Request:
Rewrite the listing below as a Markdown table with the columns "Number" and "Line", from its first line up to and including the line with "(x=1070, y=483)", one row per line and no blank lines. Leave the pictures out of the answer.
___ Supplied data
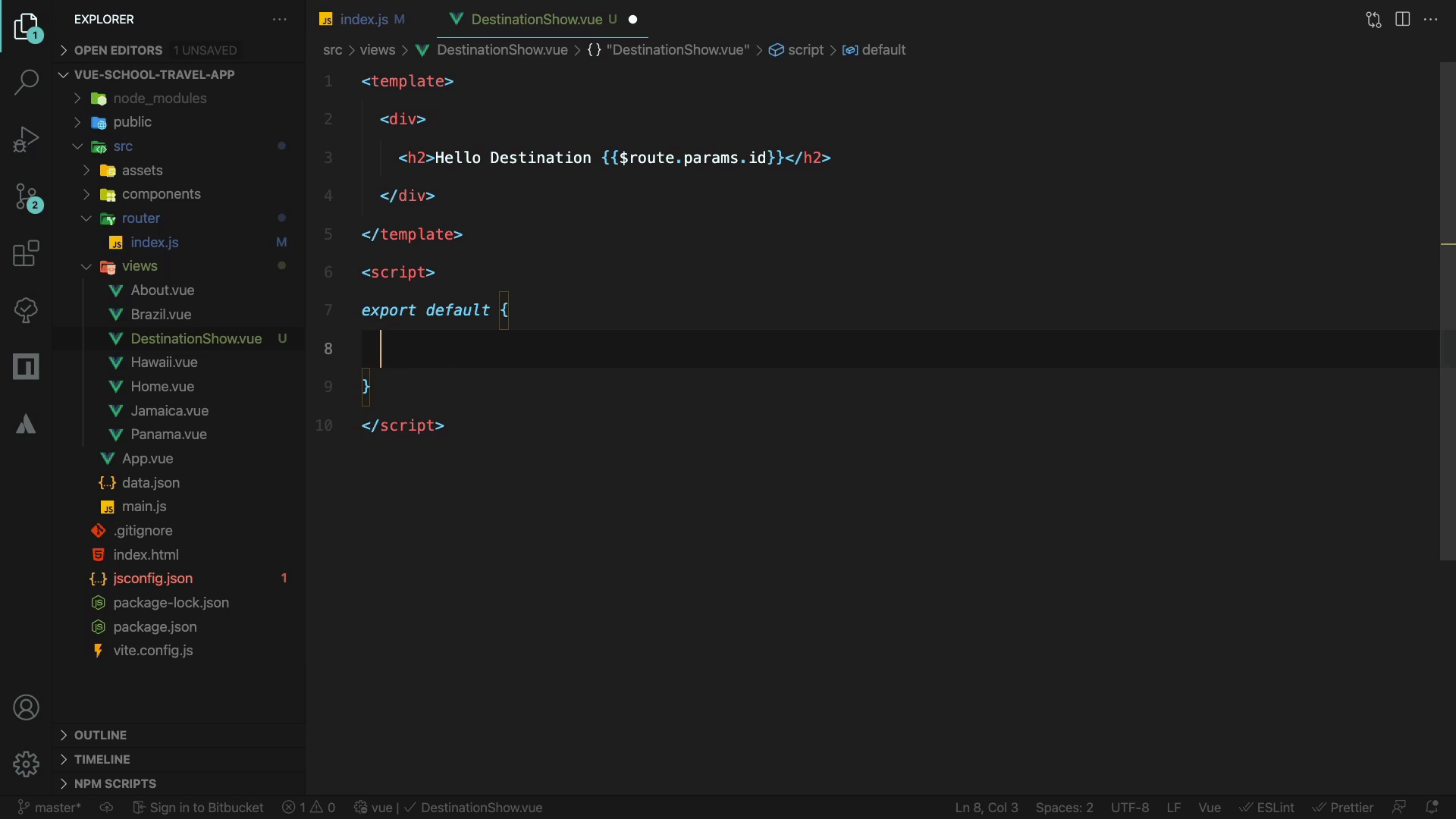This screenshot has height=819, width=1456.
Task: Open the Search view in activity bar
Action: pos(27,82)
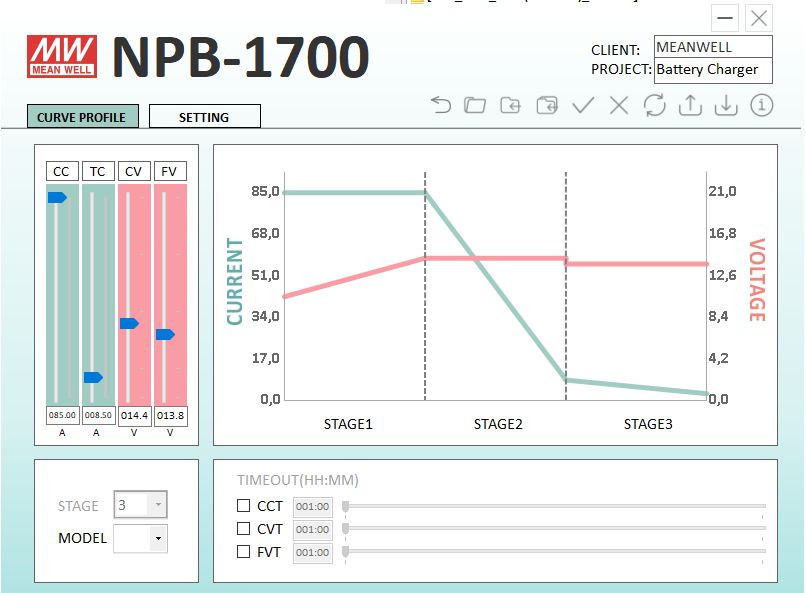Apply settings with the checkmark icon
This screenshot has height=593, width=806.
click(x=583, y=104)
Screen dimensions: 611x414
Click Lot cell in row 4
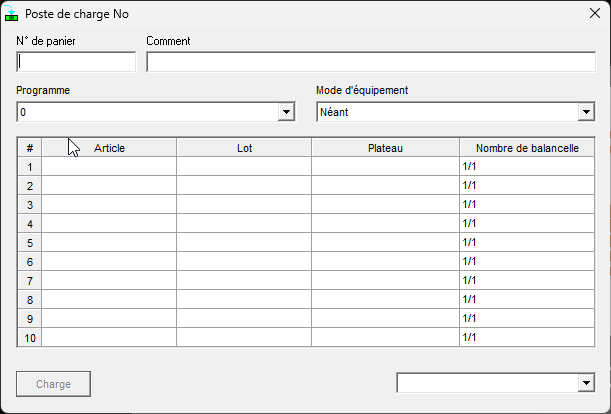click(244, 224)
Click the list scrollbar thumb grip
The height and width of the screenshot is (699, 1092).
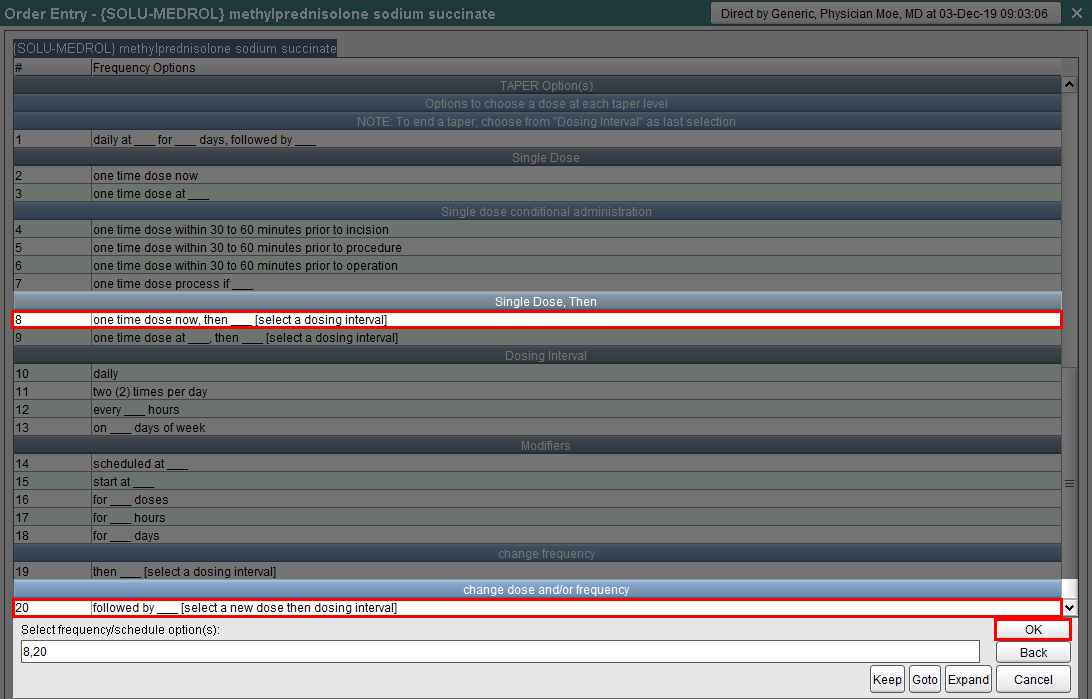(x=1070, y=483)
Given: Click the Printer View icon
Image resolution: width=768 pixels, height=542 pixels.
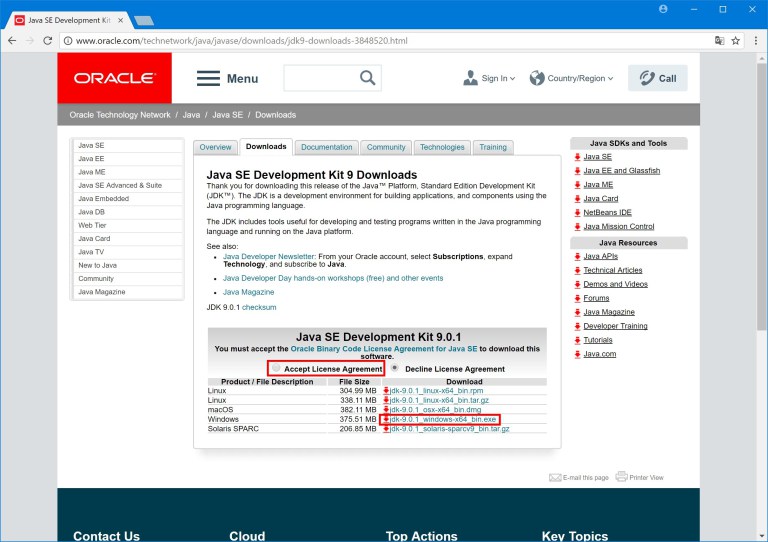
______
Written answer:
| Number | Line |
|---|---|
| 1 | This screenshot has height=819, width=1456. |
| 2 | Task: Open the Search view in activity bar |
| 3 | Action: pos(27,82) |
| 4 | Apply settings with the checkmark icon |
| 5 | This screenshot has height=593, width=806. |
| 6 | click(x=583, y=104) |
| 7 | Screen dimensions: 611x414 |
| 8 | Click Lot cell in row 4 |
| 9 | click(244, 224) |
| 10 | Click the list scrollbar thumb grip |
| 11 | The height and width of the screenshot is (699, 1092). |
| 12 | (x=1070, y=483) |